### DO THIS
Put each line of the listing below, from its start up to and including the line that contains "Action: pyautogui.click(x=131, y=156)", into a Markdown table with the columns Row and Line, skipping blank lines. Leave the pictures out of the answer.
--
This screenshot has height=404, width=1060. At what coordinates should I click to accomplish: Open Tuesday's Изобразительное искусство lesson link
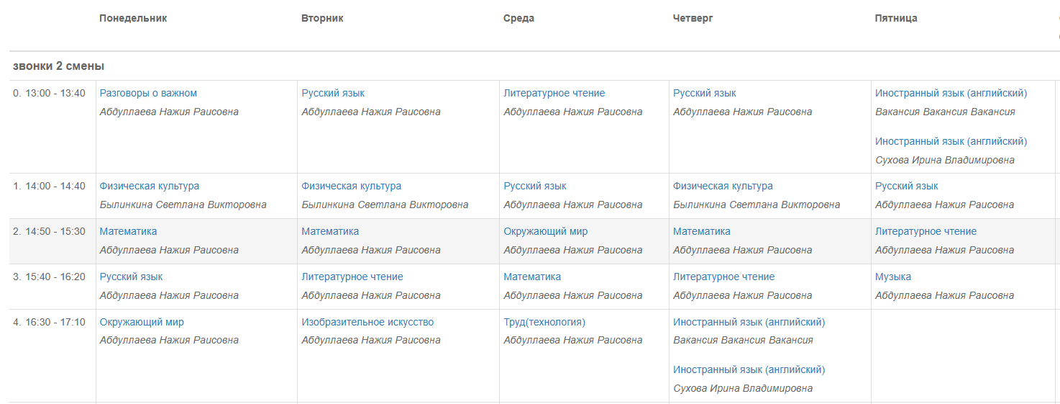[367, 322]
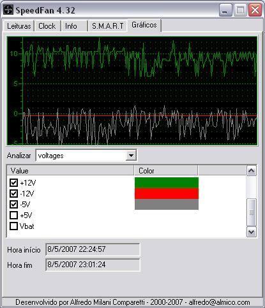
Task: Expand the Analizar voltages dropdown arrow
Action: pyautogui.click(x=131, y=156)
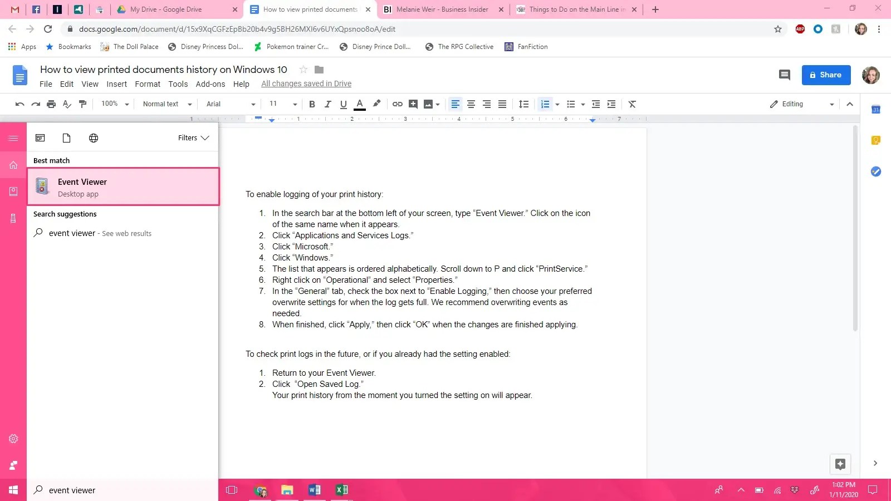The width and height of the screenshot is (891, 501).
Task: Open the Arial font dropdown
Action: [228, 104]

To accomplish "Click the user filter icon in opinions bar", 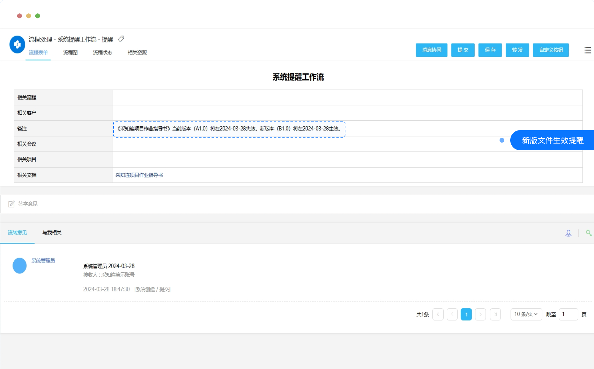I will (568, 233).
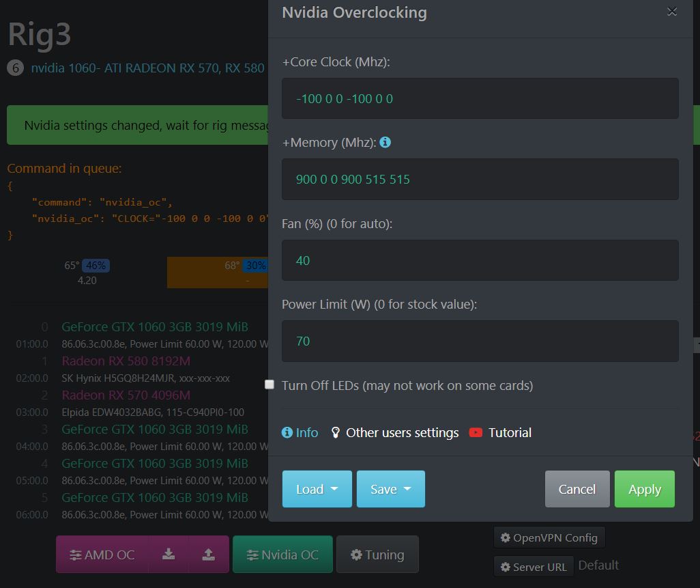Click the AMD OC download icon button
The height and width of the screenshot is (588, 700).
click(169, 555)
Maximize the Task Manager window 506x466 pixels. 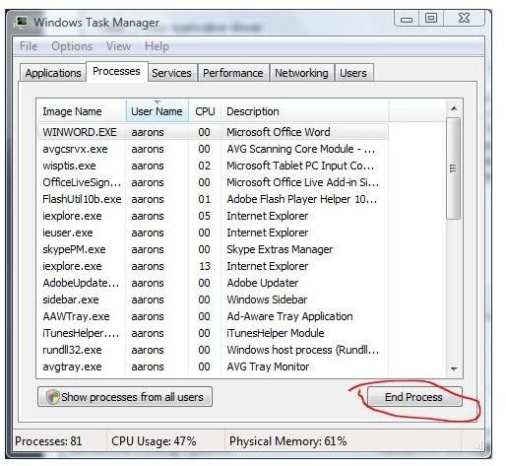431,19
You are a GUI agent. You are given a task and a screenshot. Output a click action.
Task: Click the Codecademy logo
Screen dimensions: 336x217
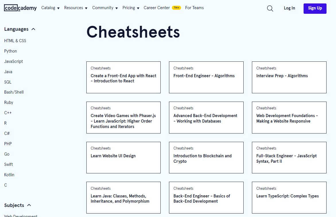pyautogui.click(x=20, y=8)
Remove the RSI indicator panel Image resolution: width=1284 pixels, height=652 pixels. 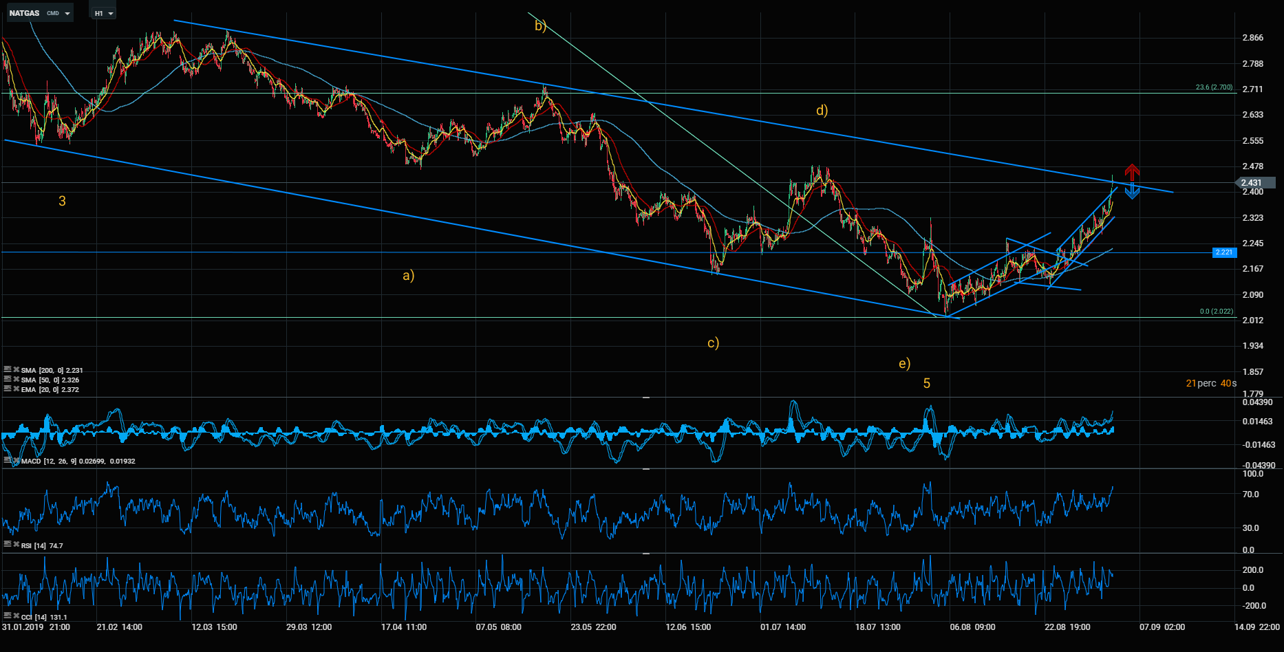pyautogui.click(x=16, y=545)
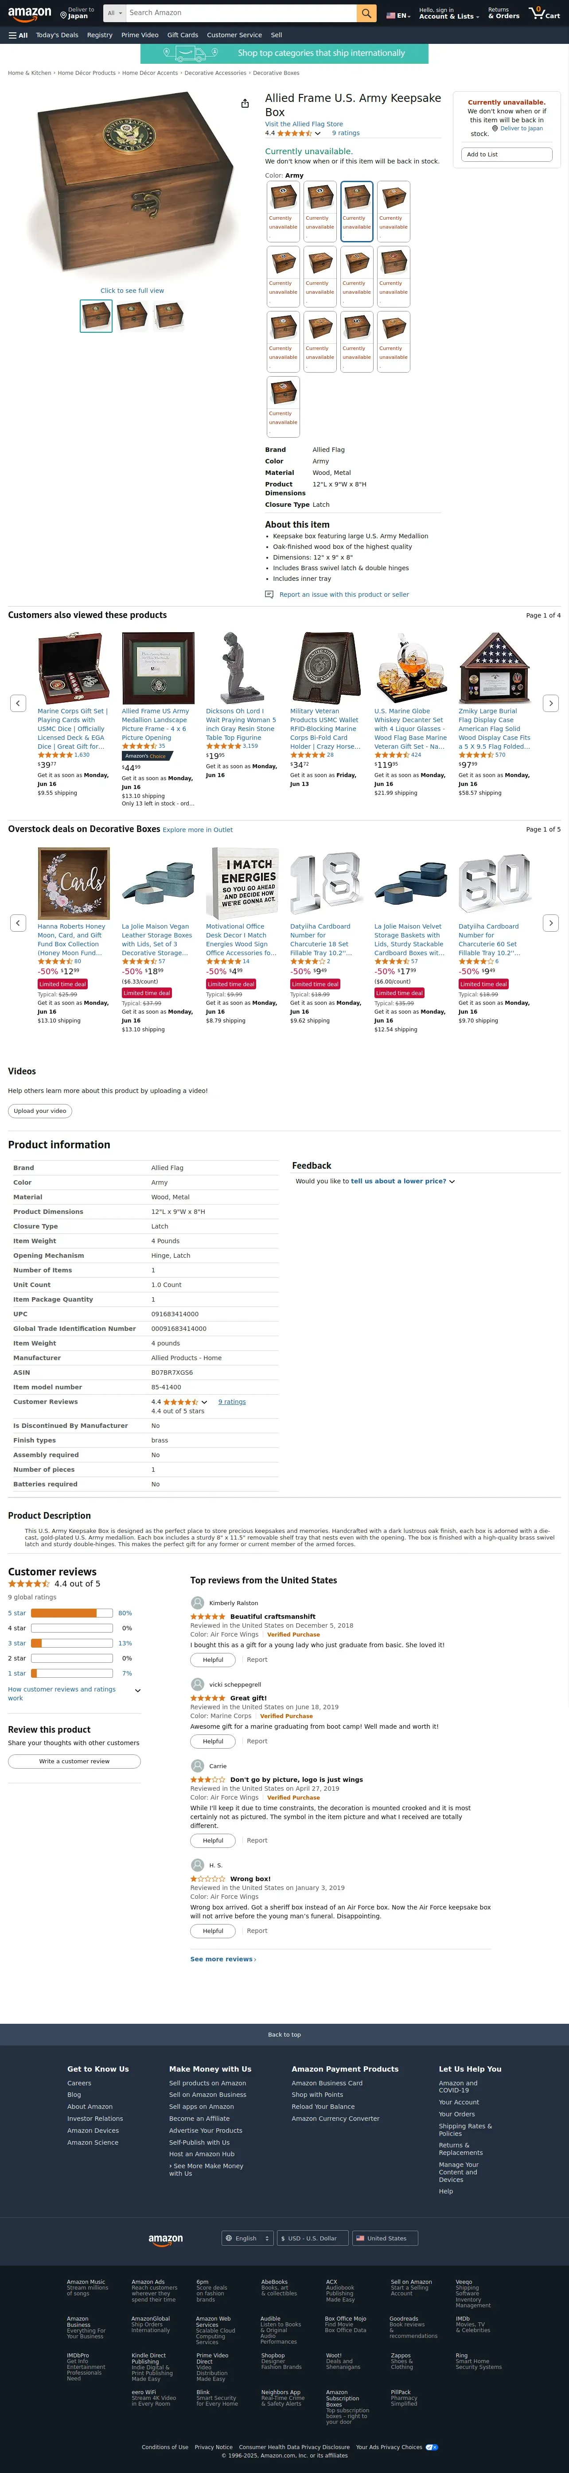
--
### SOLVED PROBLEM
| Row | Line |
|---|---|
| 1 | This screenshot has height=404, width=1060. At what coordinates should I click to accomplish: Open Tuesday's Изобразительное искусство lesson link |
| 2 | [367, 322] |
| 3 | Task: Expand the Analizar voltages dropdown arrow |
| 4 | Action: pyautogui.click(x=131, y=156) |